Love as sickness and immorality, sex as entrapment and revenge—these are the themes that the Nobel Prize-winning author of Snow Country dramatizes with such coolly mesmerizing power in this novel. At its heart is is a destructive love affair between a married writer and a teenage girl that continues to haunt both of them more than twenty years after their last embrace—and whose lingering bitterness poisons everyone around them.
What begins as a sentimental reunion between the aging Oki Toshio and the reclusive artist Otoko Ueno escalates into a sinister erotic vendetta.
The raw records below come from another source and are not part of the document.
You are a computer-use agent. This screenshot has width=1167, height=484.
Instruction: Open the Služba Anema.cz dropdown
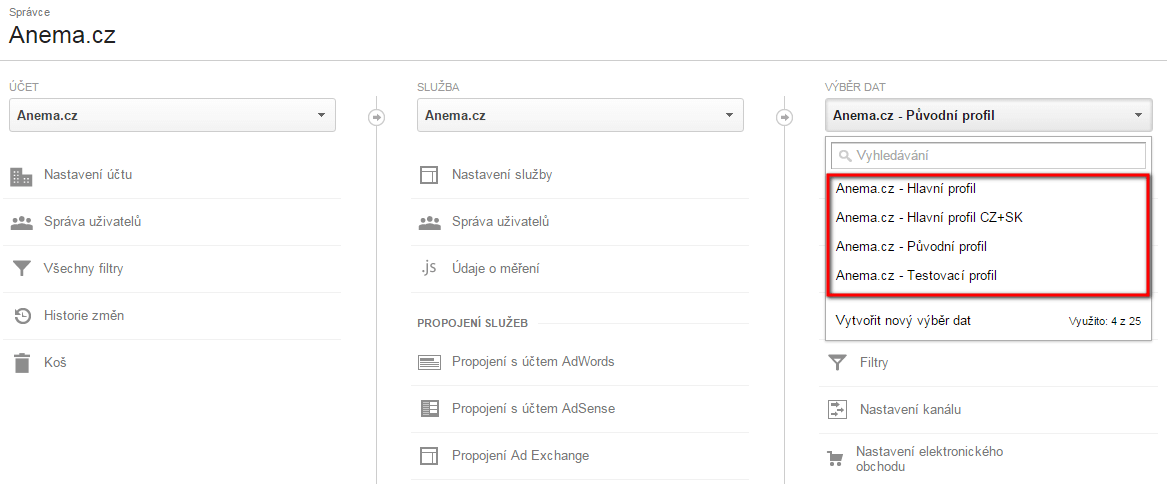581,115
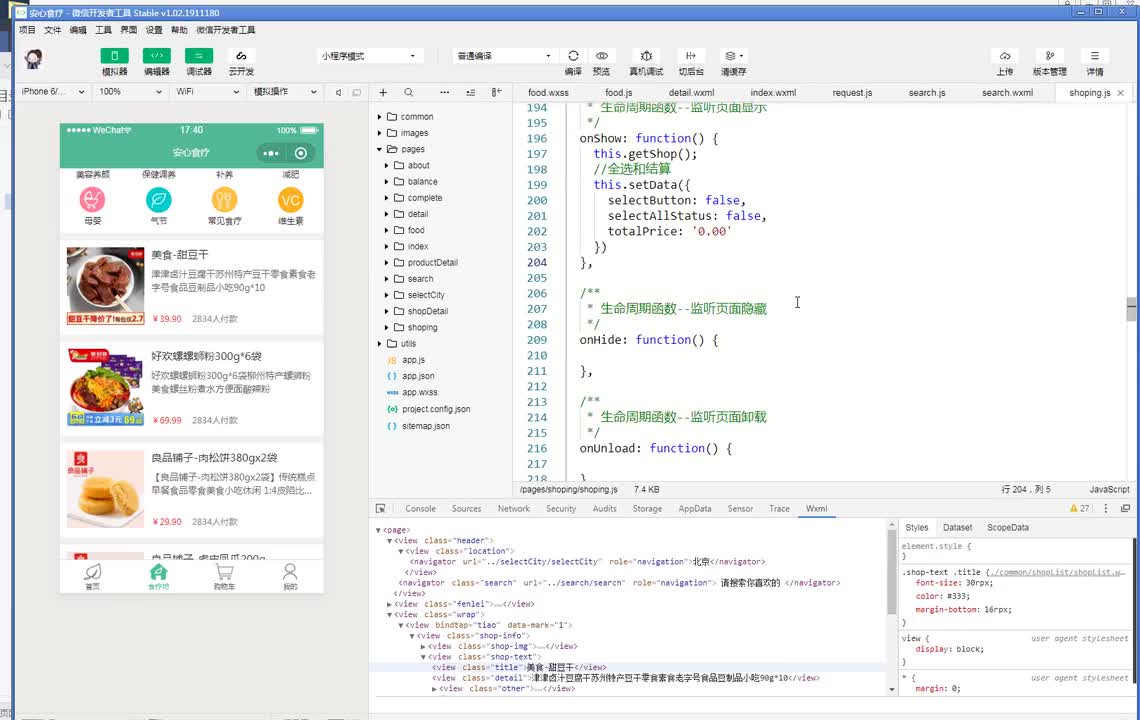This screenshot has height=720, width=1140.
Task: Toggle the debugger panel button
Action: click(199, 56)
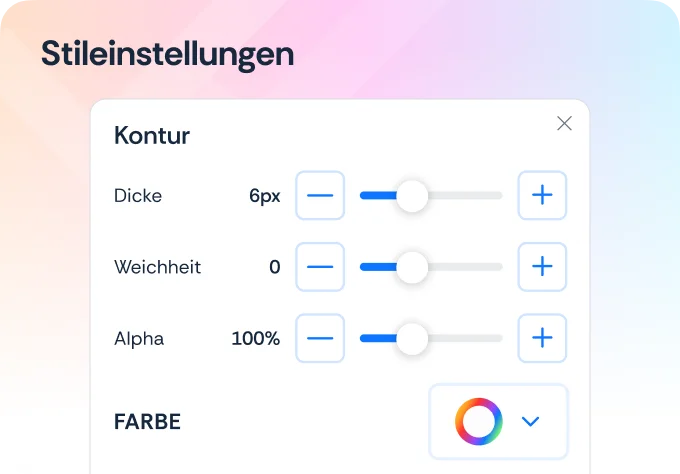This screenshot has width=680, height=474.
Task: Click the grey Weichheit slider track
Action: tap(465, 267)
For Keiko, the strange, intense young girl who is Otoko’s protegee and lover, is determined to avenge the older woman’s past humiliation—even if that means using her own beauty as a weapon. Shifting unpredictably between tenderness and obsession, serenity and savagery, Beauty and Sadness confirms Kawabata’s reputation as a modern Japanese master who can turn the tightening of an obi into something infinitely suggestive and perverse.
Kawabata haunts me. How apt, considering by the time this blog post is published, it’s nearly Hallowe’en.
This is the third Kawabata book that I’ve read. I just keep coming back for more. Every time I find myself in the library, I wander over to the “K” authors and see if there’s anything there by Kawabata.
There is a pattern in Kawabata’s works. His characters are largely unlikeable and one-dimensional, especially the protagonist. What is with Kawabata and writing useless men as protagonists? Because Oki is the most boring and dull protagonist.
Kawabata, however, redeems himself in his prose. Even with these heavily flawed characters, Kawabata manages to make me feel these character’s struggles and I can sympathize with them because he can portray them so well.
Concerning the controversial subject matter, I did not read the summary before reading this book. When it was revealed that Oki was a 30-something-year-old man and Otoko was just 16 when their affair started, I was startled. I don’t want to say Kawabata doesn’t make a big deal about it because he does. The book essentially revolves around the messy aftermath of Otoko and Oki’s relationship.
Otoko is undeniably broken after. She miscarriages with Oki’s child and is sent to a mental institution. She becomes a successful painter and begins a relationship with a young woman (girl? I don’t know how old she is) named Keiko. In many ways, this relationship mirrors Otoko’s relationship with Oki.
In a way, Kawabata forces you to accept the fact that Oki had done this to Otoko. He does romanticize it too much for my comfort (Otoko continues to pine over Oki even twenty years later despite all he put her through) but he does not neglect to show how harmful the relationship was.
Keiko is the character who realizes how despicable Oki is and she tries to get revenge. I was torn in a couple places. Even though Keiko claims to want revenge against Oki, I felt like Keiko was really getting revenge on Otoko. I think, deep down, Keiko knew that Otoko did not love Keiko or did not love her as deeply as she did Oki.
Honestly, Keiko is the weakest point in the story for me. I did not care for her one bit. I saw the ending coming a mile away. Keiko and Oki’s son go out for a boat ride. Oki’s son presumably drowns but Keiko lives. I can’t help but feel Keiko was malicious enough to plan it out. It was the highest form of revenge. Otoko has her own child taken away from her. Oki must feel the same pain as well.
Overall, not Kawabata’s strongest. But I relish these melodramatic, melancholic, love-stricken stories of his.